Most half-pound foam installers going for a stud fill will blow some excess and trim it flush. Not so in this case, eh?
Sheet goods on the exterior are a good option (and rightfully shoulda been in the retrofit plan in the first place). By putting the foam on the exterior of the sheathing it more than doubles the R-value at the studs & framing, which would otherwise have been a thermal short-circuit. Assuming the wall is 2x4, 16" o.c. construction, the center-cavity R-value of the Icynene is ~R13, but at the studs it's only ~R4 (max). Add ~R1 for the sheathing and it's ~R5 at the studs, R14 center cavity. But if you add 1" of XPS (R5) to the exterior it adds R5 to the studs (cutting the heat loss there in half) and brings the center-cavity to R19-ish.
The "whole wall" and "clear wall" R-values go up considerably when you get rid of those sub-R5 short-circuits from framing elements. Even if some of the Icynene is only half-depth, and inch of XPS will more than make up for it. I'd insist on R5 as a minimum, since there are voids and gaps, but you'll end up with decent perfromance if you do- at least as good as if they'd done the job perfectly in the first place. R2.5-3 (half-inch XPS) might work too, depending on just how much of it is screwed up. Push for R5-R7.5, but don't settle for anything less than R4 (1" of EPS).
Play around with
this calculator developed by the Oak Ridge National Labs, which should give you a good feel for what the exterior foam will do for you.
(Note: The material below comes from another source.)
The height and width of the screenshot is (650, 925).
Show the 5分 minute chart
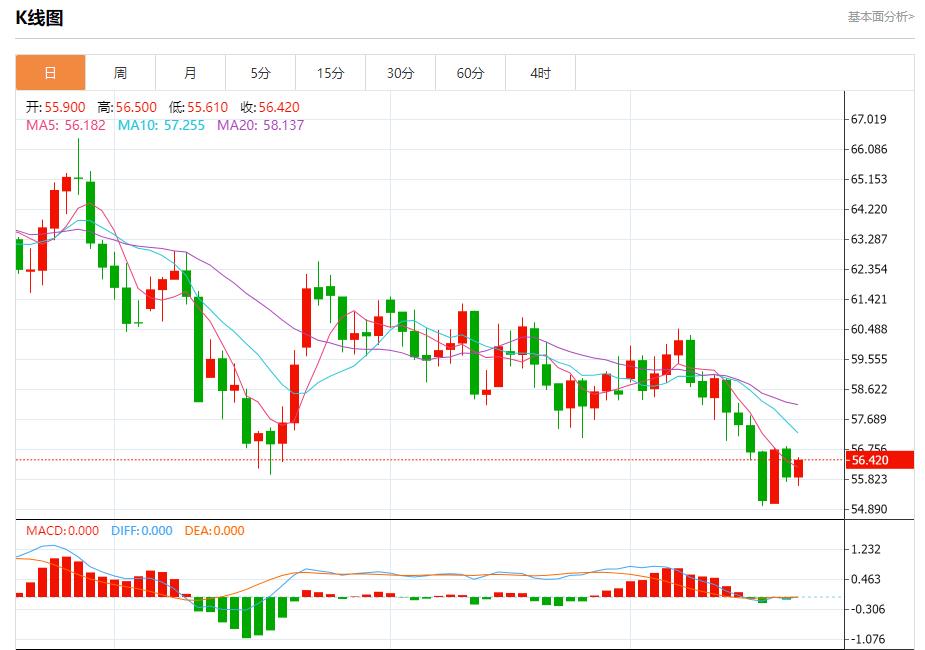[260, 73]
Select either cellulose or R13 fiberglass for the cavity insulation type- the polyurethane foam in their calculator is the higher density closed cell stuff, not Icynene. With "no foam" selectected in the calculator this would be more or less where you would have been if the job had been done right initially. Select R11 for a best-case of how it probably is as-patched-with-voids, etc. If they don't want to spring for more than R3 (which may be reasonable, depending...) it's still cost-effective in MA to offer to pay a bit more for the material costs to bump it to R5. The labor costs will be the same for either, but the material will roughly double. (Make them show you their material/labor breakdown if you go this route.)
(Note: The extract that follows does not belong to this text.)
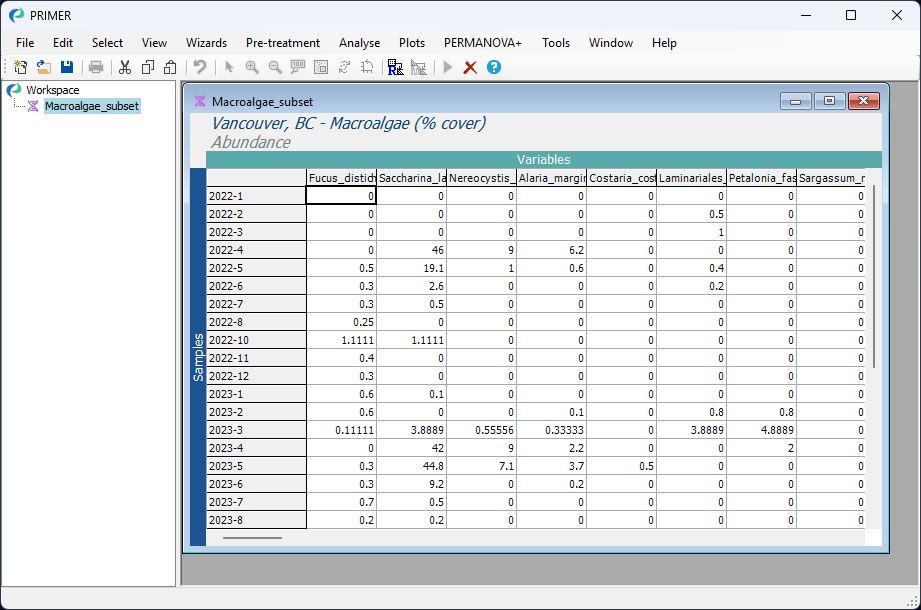Cut the selected data
The width and height of the screenshot is (921, 610).
pos(124,67)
Stick with XPS if you can, but if they want to use EPS or ISO, insist on un-faced or fiber-faced breathable stuff, or you may end up with condensation issues within the cavity. Icycene at 3.5" is pretty vapor-permeable, and best-practice in most of MA would be to use at least vapor-retardent paint on the interior finish wall surface and let the assembly dry toward the exterior. If they use foil or poly-facers on the rigid board the sheathing layer can't dry in winter, since it's inside the vapor -envelope, and colder than the dew point of the interior air much/most of the winter. XPS is semi-permeable, which allows the assembly pass water as vapor out to the drier winter outside air. Fiber faced iso or un-faced EPS is even more vapor permeable than XPS, but not as structurally rigid, easier to damage in handling, etc.